* **What the exercise asks**
Only the lines from the one holding "Viewport: 1115px width, 523px height." through the end of the records below are to be reproduced exactly, and pictures are to be omitted.

*** Input data Section Begins ***

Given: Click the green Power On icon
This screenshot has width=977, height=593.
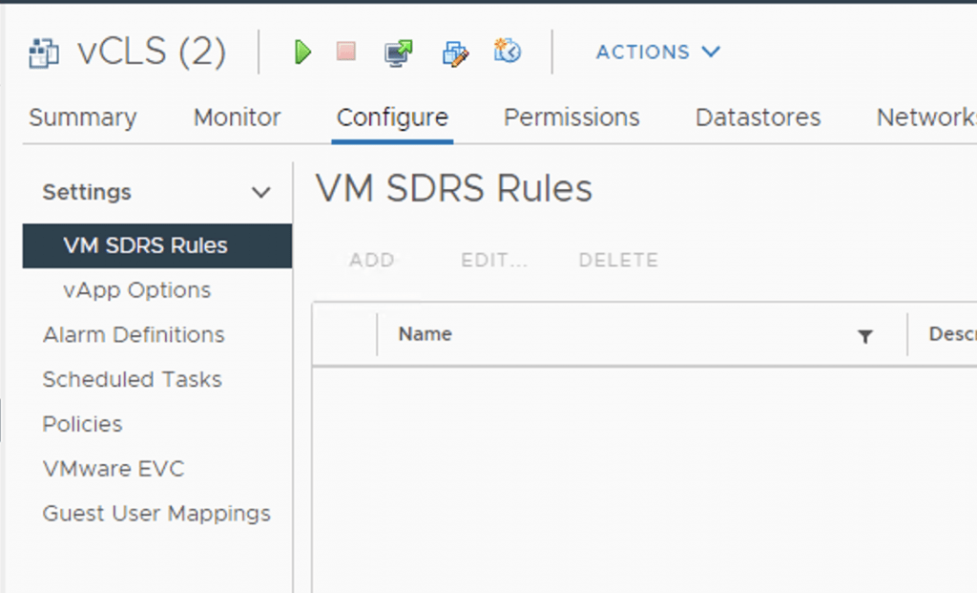Looking at the screenshot, I should 303,53.
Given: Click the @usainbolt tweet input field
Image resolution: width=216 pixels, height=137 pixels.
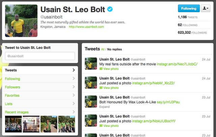Looking at the screenshot, I should [x=40, y=56].
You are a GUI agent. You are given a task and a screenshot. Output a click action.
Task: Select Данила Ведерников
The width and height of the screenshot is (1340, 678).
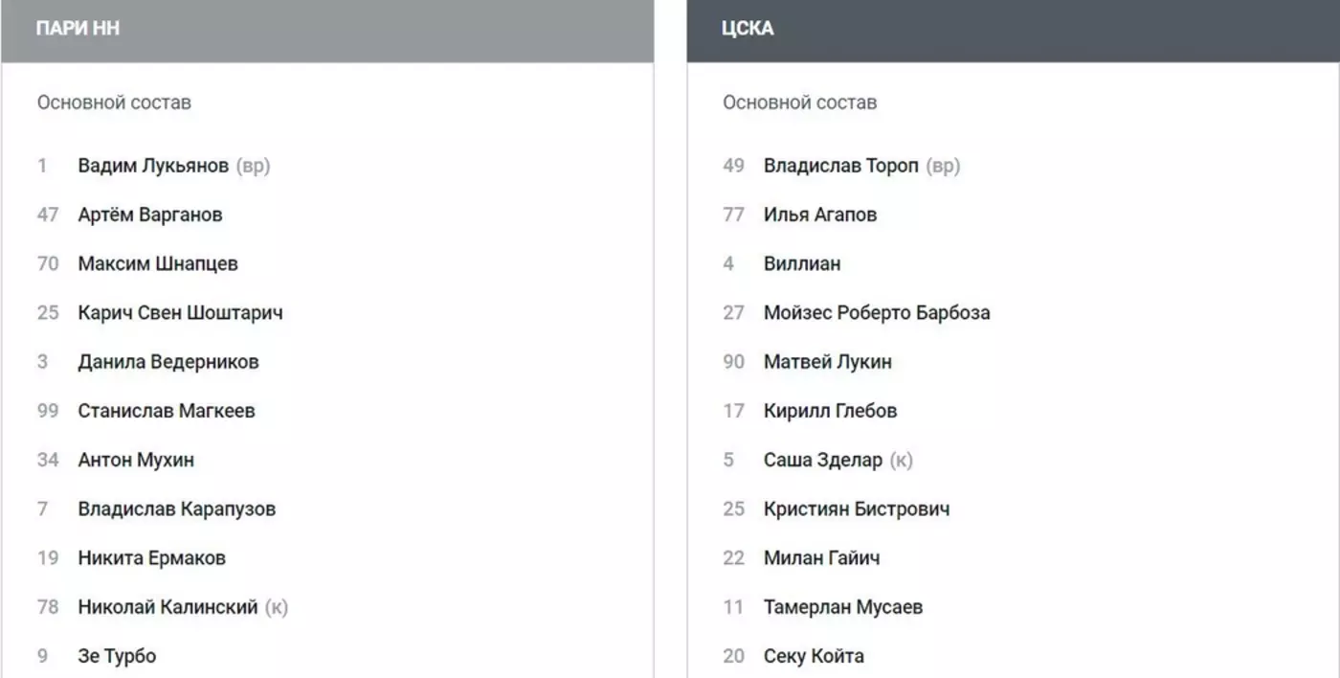coord(168,362)
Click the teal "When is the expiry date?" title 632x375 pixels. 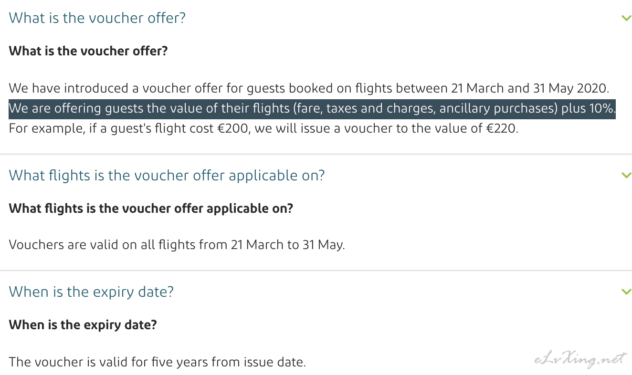(91, 291)
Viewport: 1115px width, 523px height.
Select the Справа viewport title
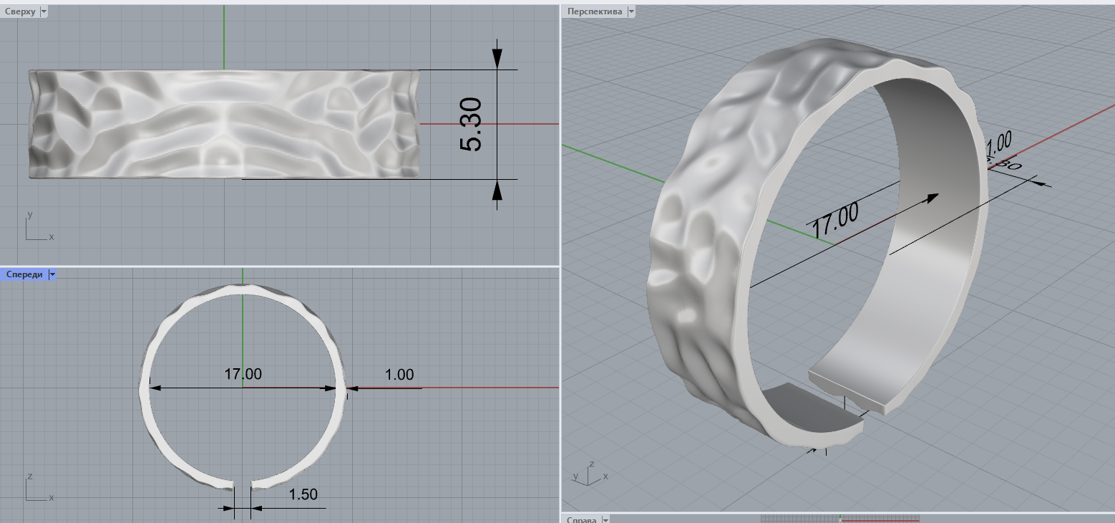pyautogui.click(x=580, y=519)
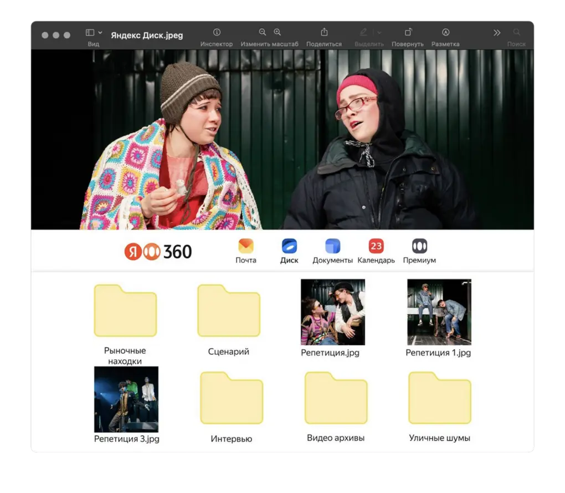Toggle the sidebar view button
565x493 pixels.
pyautogui.click(x=90, y=33)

*** Input data Section Ends ***

* **Completed exercise**
Viewport: 1115px width, 523px height.
Select the Справа viewport title
pyautogui.click(x=580, y=519)
Toggle the sidebar view button
565x493 pixels.
pyautogui.click(x=90, y=33)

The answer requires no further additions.